Records for locating displayed items
----
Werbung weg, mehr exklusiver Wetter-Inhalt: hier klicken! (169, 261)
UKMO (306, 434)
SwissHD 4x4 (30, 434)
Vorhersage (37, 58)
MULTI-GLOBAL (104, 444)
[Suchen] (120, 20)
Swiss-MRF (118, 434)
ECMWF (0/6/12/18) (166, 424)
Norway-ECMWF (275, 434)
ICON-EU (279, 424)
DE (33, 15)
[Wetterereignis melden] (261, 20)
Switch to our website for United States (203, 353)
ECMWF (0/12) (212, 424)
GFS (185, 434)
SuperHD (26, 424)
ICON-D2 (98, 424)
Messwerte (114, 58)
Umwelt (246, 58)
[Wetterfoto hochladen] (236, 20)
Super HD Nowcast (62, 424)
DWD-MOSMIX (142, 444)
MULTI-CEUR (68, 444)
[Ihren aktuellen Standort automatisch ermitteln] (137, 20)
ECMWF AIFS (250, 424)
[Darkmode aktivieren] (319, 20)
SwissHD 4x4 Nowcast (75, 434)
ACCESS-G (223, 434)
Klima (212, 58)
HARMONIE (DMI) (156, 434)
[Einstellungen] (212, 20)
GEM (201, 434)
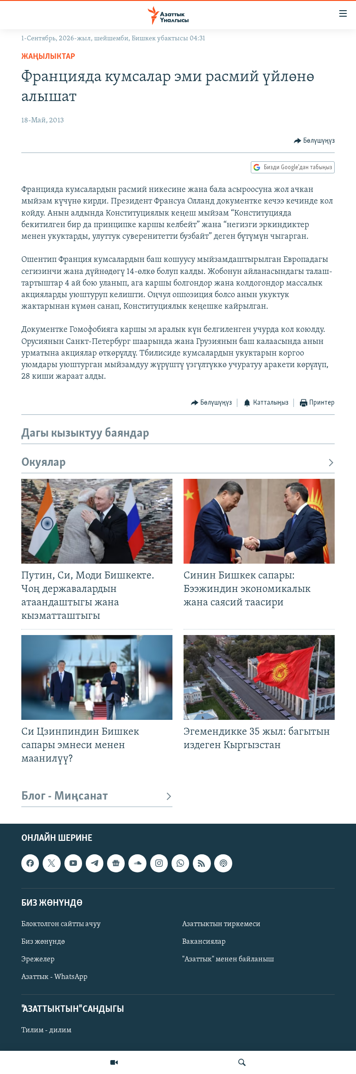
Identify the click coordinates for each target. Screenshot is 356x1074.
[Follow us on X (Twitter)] (51, 863)
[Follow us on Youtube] (73, 863)
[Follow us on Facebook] (30, 863)
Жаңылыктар (48, 57)
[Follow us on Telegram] (94, 863)
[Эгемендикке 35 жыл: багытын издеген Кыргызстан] (259, 677)
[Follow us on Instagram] (159, 863)
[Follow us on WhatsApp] (180, 863)
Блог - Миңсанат (64, 796)
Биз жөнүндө (43, 942)
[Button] (314, 141)
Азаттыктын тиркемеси (221, 924)
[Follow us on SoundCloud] (137, 863)
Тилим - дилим (46, 1031)
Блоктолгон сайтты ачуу (61, 924)
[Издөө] (242, 1062)
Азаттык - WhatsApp (54, 977)
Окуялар (43, 463)
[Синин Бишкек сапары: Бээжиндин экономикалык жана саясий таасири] (259, 521)
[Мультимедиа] (114, 1062)
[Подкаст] (223, 863)
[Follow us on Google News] (116, 863)
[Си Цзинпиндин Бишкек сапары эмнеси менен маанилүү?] (96, 677)
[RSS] (201, 863)
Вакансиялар (204, 942)
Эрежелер (38, 959)
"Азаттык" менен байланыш (228, 959)
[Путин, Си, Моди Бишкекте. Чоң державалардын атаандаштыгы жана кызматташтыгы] (96, 521)
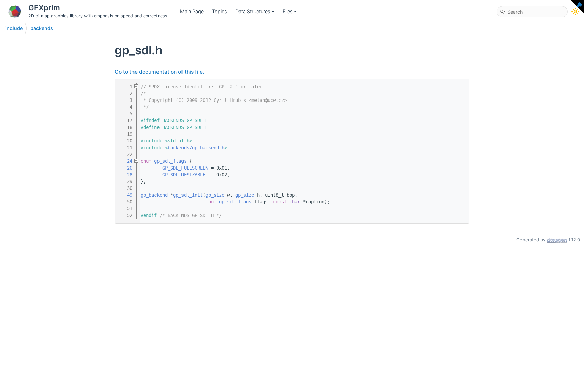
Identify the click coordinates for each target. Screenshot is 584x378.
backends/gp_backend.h (196, 147)
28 (125, 174)
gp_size (214, 195)
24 (125, 161)
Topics (219, 11)
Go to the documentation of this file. (159, 72)
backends (41, 28)
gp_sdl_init (188, 195)
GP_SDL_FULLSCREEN (185, 168)
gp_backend (154, 195)
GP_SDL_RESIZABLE (183, 174)
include (14, 28)
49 (125, 195)
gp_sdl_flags (170, 161)
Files (288, 11)
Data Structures (252, 11)
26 (125, 168)
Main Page (192, 11)
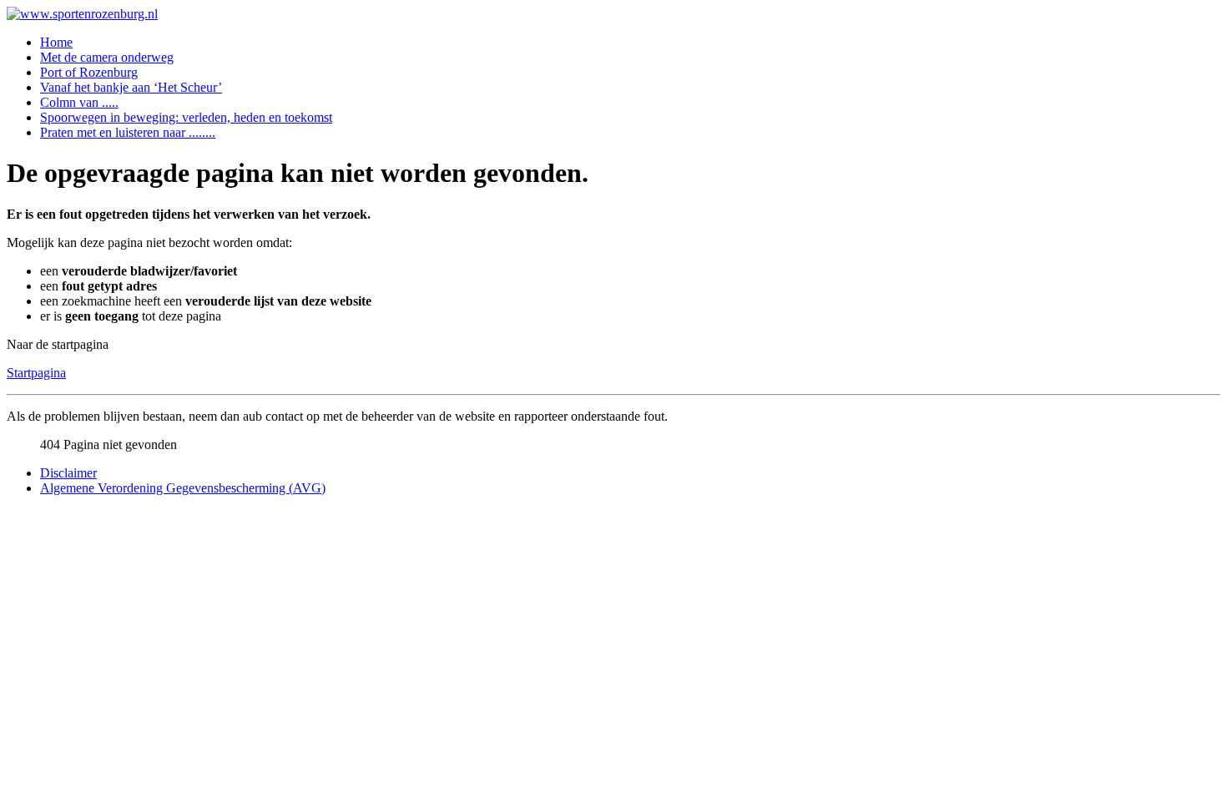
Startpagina (36, 373)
----
Do this:
Reproduce all of the items above word for word, leaving out the picture lines.

Written answer:
Werbung weg, mehr exklusiver Wetter-Inhalt: hier klicken! (169, 261)
UKMO (306, 434)
SwissHD 4x4 (30, 434)
Vorhersage (37, 58)
MULTI-GLOBAL (104, 444)
[Suchen] (120, 20)
Swiss-MRF (118, 434)
ECMWF (0/6/12/18) (166, 424)
Norway-ECMWF (275, 434)
ICON-EU (279, 424)
DE (33, 15)
[Wetterereignis melden] (261, 20)
Switch to our website for United States (203, 353)
ECMWF (0/12) (212, 424)
GFS (185, 434)
SuperHD (26, 424)
ICON-D2 (98, 424)
Messwerte (114, 58)
Umwelt (246, 58)
[Wetterfoto hochladen] (236, 20)
Super HD Nowcast (62, 424)
DWD-MOSMIX (142, 444)
MULTI-CEUR (68, 444)
[Ihren aktuellen Standort automatisch ermitteln] (137, 20)
ECMWF AIFS (250, 424)
[Darkmode aktivieren] (319, 20)
SwissHD 4x4 Nowcast (75, 434)
ACCESS-G (223, 434)
Klima (212, 58)
HARMONIE (DMI) (156, 434)
[Einstellungen] (212, 20)
GEM (201, 434)
Identify the click coordinates for each target. Screenshot is 356x1074.
[Follow us on X (Twitter)] (51, 863)
[Follow us on Youtube] (73, 863)
[Follow us on Facebook] (30, 863)
Жаңылыктар (48, 57)
[Follow us on Telegram] (94, 863)
[Эгемендикке 35 жыл: багытын издеген Кыргызстан] (259, 677)
[Follow us on Instagram] (159, 863)
[Follow us on WhatsApp] (180, 863)
Блог - Миңсанат (64, 796)
Биз жөнүндө (43, 942)
[Button] (314, 141)
Азаттыктын тиркемеси (221, 924)
[Follow us on SoundCloud] (137, 863)
Тилим - дилим (46, 1031)
Блоктолгон сайтты ачуу (61, 924)
[Издөө] (242, 1062)
Азаттык - WhatsApp (54, 977)
Окуялар (43, 463)
[Синин Бишкек сапары: Бээжиндин экономикалык жана саясий таасири] (259, 521)
[Мультимедиа] (114, 1062)
[Подкаст] (223, 863)
[Follow us on Google News] (116, 863)
[Си Цзинпиндин Бишкек сапары эмнеси менен маанилүү?] (96, 677)
[RSS] (201, 863)
Вакансиялар (204, 942)
Эрежелер (38, 959)
"Азаттык" менен байланыш (228, 959)
[Путин, Си, Моди Бишкекте. Чоң державалардын атаандаштыгы жана кызматташтыгы] (96, 521)
Identify the click coordinates for each target. Screenshot is 584x378.
backends/gp_backend.h (196, 147)
28 (125, 174)
gp_size (214, 195)
24 (125, 161)
Topics (219, 11)
Go to the documentation of this file. (159, 72)
backends (41, 28)
gp_sdl_init (188, 195)
GP_SDL_FULLSCREEN (185, 168)
gp_backend (154, 195)
GP_SDL_RESIZABLE (183, 174)
include (14, 28)
49 (125, 195)
gp_sdl_flags (170, 161)
Files (288, 11)
Data Structures (252, 11)
26 (125, 168)
Main Page (192, 11)
Startpagina (36, 373)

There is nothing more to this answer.